E então eu me dou conta de que a edição atual da O2 traz um Guia de Nutrição, o que me faz pensar nos suplementos alimentares. Finalmente vou poder usar o “Ora, pílulas!” em uma coluna contando uma boa e divertida história. Foi a partir dela que peguei implicância com os malditos suplementos.

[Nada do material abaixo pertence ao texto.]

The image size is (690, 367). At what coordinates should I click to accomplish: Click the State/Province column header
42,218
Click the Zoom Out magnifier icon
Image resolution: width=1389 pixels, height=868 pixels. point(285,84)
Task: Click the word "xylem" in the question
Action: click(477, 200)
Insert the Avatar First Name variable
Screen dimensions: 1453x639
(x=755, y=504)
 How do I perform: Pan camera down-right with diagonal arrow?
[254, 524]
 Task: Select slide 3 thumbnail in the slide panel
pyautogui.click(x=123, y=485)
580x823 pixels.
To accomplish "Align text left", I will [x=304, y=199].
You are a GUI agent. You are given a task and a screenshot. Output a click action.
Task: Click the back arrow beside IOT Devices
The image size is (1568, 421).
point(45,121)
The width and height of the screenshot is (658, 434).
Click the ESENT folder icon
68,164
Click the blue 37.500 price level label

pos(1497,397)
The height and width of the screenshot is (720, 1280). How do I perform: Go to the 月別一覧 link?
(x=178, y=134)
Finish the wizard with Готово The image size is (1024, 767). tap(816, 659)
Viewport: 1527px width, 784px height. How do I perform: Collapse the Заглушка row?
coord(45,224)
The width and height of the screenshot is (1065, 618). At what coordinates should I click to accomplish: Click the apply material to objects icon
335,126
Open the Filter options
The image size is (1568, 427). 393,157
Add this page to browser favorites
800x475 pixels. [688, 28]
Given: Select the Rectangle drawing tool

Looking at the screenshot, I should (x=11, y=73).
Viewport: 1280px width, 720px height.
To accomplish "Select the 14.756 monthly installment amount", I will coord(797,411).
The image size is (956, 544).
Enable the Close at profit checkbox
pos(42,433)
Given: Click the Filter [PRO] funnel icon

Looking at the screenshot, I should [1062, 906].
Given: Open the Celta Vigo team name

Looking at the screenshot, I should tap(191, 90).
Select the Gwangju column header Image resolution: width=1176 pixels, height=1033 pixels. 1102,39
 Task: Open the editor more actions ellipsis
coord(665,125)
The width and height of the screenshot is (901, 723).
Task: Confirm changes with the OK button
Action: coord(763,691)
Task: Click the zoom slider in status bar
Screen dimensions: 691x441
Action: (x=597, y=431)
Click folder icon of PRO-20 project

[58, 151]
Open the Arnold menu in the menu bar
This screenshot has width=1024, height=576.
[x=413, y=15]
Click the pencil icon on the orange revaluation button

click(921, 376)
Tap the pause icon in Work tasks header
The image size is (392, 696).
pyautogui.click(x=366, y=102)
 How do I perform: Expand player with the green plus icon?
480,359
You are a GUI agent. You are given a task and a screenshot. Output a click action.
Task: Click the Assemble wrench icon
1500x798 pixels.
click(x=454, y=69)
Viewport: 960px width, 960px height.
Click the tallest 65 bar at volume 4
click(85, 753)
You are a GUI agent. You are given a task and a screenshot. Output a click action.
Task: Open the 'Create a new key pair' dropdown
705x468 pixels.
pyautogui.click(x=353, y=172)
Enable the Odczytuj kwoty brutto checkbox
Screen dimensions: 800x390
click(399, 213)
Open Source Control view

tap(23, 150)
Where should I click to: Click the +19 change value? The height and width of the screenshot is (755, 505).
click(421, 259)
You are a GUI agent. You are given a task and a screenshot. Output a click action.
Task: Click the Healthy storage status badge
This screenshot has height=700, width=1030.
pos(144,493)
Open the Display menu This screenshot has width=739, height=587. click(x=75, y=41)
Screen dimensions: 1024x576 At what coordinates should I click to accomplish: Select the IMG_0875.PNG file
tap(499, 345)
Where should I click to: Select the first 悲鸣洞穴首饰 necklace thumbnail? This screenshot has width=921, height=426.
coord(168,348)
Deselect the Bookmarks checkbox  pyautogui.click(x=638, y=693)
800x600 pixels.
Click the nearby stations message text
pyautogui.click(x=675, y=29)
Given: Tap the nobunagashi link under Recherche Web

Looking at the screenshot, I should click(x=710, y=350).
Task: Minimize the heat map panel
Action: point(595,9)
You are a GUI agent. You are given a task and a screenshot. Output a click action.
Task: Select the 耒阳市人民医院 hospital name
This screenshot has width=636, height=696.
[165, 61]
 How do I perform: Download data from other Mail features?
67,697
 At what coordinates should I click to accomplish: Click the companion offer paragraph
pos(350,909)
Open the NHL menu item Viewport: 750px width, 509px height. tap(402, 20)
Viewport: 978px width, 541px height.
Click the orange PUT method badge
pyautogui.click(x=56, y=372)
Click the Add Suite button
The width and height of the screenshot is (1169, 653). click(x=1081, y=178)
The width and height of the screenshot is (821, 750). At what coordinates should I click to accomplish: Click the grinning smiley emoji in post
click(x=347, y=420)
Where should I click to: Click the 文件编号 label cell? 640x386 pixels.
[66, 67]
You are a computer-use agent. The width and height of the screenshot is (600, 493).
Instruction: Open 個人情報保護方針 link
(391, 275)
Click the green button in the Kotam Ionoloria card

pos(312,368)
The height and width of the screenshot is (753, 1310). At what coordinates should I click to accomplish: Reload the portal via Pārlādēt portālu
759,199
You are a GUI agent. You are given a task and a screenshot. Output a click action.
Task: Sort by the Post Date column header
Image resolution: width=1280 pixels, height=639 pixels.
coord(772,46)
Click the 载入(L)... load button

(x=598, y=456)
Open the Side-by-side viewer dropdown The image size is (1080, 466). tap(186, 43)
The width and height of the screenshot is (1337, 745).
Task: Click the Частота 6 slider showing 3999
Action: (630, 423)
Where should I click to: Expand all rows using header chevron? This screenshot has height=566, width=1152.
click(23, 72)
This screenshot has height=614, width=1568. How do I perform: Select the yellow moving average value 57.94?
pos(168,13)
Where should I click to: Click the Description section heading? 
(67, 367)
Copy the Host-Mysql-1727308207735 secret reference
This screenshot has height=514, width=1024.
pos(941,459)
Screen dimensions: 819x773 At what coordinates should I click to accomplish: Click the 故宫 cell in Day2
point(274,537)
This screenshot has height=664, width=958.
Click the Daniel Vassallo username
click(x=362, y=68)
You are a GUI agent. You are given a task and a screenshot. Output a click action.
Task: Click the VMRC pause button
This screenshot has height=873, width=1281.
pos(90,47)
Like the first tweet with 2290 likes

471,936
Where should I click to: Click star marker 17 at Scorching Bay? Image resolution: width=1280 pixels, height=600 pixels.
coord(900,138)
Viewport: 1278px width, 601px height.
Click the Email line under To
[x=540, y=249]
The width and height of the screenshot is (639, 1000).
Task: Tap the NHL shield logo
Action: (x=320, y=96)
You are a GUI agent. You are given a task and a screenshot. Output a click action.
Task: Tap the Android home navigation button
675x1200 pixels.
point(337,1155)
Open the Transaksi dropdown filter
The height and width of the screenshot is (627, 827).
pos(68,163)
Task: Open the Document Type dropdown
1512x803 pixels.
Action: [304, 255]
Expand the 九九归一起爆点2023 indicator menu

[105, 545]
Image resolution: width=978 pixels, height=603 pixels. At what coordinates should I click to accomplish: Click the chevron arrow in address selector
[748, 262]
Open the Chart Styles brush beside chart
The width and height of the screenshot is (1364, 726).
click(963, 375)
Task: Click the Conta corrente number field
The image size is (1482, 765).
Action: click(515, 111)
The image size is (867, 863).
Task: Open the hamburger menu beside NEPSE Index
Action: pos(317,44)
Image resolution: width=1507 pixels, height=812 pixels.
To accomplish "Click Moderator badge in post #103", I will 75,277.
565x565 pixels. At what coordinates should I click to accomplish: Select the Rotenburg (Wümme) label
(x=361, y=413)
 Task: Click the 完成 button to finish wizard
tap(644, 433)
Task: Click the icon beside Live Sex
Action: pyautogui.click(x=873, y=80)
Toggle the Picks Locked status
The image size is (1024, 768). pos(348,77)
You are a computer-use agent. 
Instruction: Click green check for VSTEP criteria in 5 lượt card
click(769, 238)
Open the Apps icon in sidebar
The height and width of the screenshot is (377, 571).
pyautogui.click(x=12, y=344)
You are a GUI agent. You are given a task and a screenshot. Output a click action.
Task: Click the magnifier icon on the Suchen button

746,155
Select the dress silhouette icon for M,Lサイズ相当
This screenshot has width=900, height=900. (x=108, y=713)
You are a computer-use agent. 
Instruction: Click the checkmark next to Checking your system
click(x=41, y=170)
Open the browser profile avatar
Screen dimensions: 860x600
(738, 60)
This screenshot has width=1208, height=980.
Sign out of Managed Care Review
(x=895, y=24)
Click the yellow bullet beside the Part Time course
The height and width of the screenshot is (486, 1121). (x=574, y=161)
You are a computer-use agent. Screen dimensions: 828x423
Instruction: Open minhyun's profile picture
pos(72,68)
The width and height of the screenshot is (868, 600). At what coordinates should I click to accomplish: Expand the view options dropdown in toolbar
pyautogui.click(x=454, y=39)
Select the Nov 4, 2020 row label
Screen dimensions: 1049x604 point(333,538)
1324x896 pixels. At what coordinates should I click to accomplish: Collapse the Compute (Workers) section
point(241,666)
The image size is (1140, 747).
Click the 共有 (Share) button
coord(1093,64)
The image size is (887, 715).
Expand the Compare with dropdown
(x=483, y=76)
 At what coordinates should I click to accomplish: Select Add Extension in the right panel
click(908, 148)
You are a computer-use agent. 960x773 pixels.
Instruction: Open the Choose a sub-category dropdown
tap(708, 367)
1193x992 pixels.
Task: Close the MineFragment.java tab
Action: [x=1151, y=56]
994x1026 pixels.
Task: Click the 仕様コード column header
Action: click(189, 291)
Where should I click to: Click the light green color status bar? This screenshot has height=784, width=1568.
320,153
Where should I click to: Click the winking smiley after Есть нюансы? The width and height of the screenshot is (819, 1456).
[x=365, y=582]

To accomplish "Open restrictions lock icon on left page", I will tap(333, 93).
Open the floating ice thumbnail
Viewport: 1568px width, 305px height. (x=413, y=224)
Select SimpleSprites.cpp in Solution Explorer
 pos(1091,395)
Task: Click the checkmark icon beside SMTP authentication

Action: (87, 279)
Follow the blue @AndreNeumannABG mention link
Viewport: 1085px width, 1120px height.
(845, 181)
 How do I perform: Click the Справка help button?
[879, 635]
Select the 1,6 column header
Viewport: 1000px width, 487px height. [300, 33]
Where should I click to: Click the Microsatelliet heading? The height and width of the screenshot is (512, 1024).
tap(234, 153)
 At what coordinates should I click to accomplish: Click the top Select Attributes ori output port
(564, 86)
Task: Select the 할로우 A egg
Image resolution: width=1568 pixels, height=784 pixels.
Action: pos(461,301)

Há cerca de dez anos, um amigo mais velho, mas que tinha a insuportável cara de um moleque de 30, me falou que seu segredo era um médico especializado em envelhecimento, que ele frequentava desde quando tinha 20 e tantos anos. Um cara que frequenta um geriatra antes dos 30 só pode ser um psicopata, mas se o preço para ter aquela cara de guri era ser um psicopata, eu estava disposto a pagar. Metade do tempo da consulta foi utilizado pelo doutor para provar, com requintes de crueldade, que se eu nada fizesse estaria condenado a retornar ao plano espiritual em breve. Meus indicadores de exames, que não estavam 100%, eram uma sentença de morte e só um plano emergencial (e caríssimo) poderia me salvar.

 

 

Para a salvação, mais exames e pílulas de suplementos eram necessários. Juro por Deus: pelo menos umas 25 pela manhã, outras 20 antes das refeições e mais umas 10 ou 12 antes de dormir. Eu devia comer umas 5 mil calorias só de plástico — se é que plástico tem calorias. Além disso, havia a bateria de cremes para a pele, que deveriam ser preparados com fórmulas exclusivas por especialistas parceiros da clínica. Como eu queria muito viver 100 anos, decidi que insistiria naquele tratamento.

Até o dia em que mandei tudo pelos ares. Por dois motivos. Primeiro porque descobri que para viver 100 anos eu precisaria gastar muito! Mas essa nem foi a gota d’água. Foi a imagem dantesca que vi numa das muitas salas da clínica: um casal de velhinhos refestelados naqueles sofás reclináveis, devidamente entubados e com frascos de sangue sendo injetados em suas veias. Perguntei ao glorioso rei do envelhecimento que diabos era aquilo. “Eles estão recebendo o próprio sangue. A gente aspira uma bolsa de sangue deles, adiciona vitaminas e todo tipo de suplementos e depois eles recebem o sangue fortificado de volta. Mais adiante vamos fazer a mesma coisa em você, pois é muito mais efetivo.” Como diria a minha avó, ao ouvir isso eu piquei a mula.

Desde então, toda vez que alguém me fala em suplementos eu solto a interjeição do Batman: “Ora, pílulas!” – embora reconheça que podem ser de grande ajuda. Mas sobre isso vocês terão de ler nas outras seções da revista. Porque, além de não entender nada do assunto, vocês já puderam perceber que sou meio traumatizado com ele.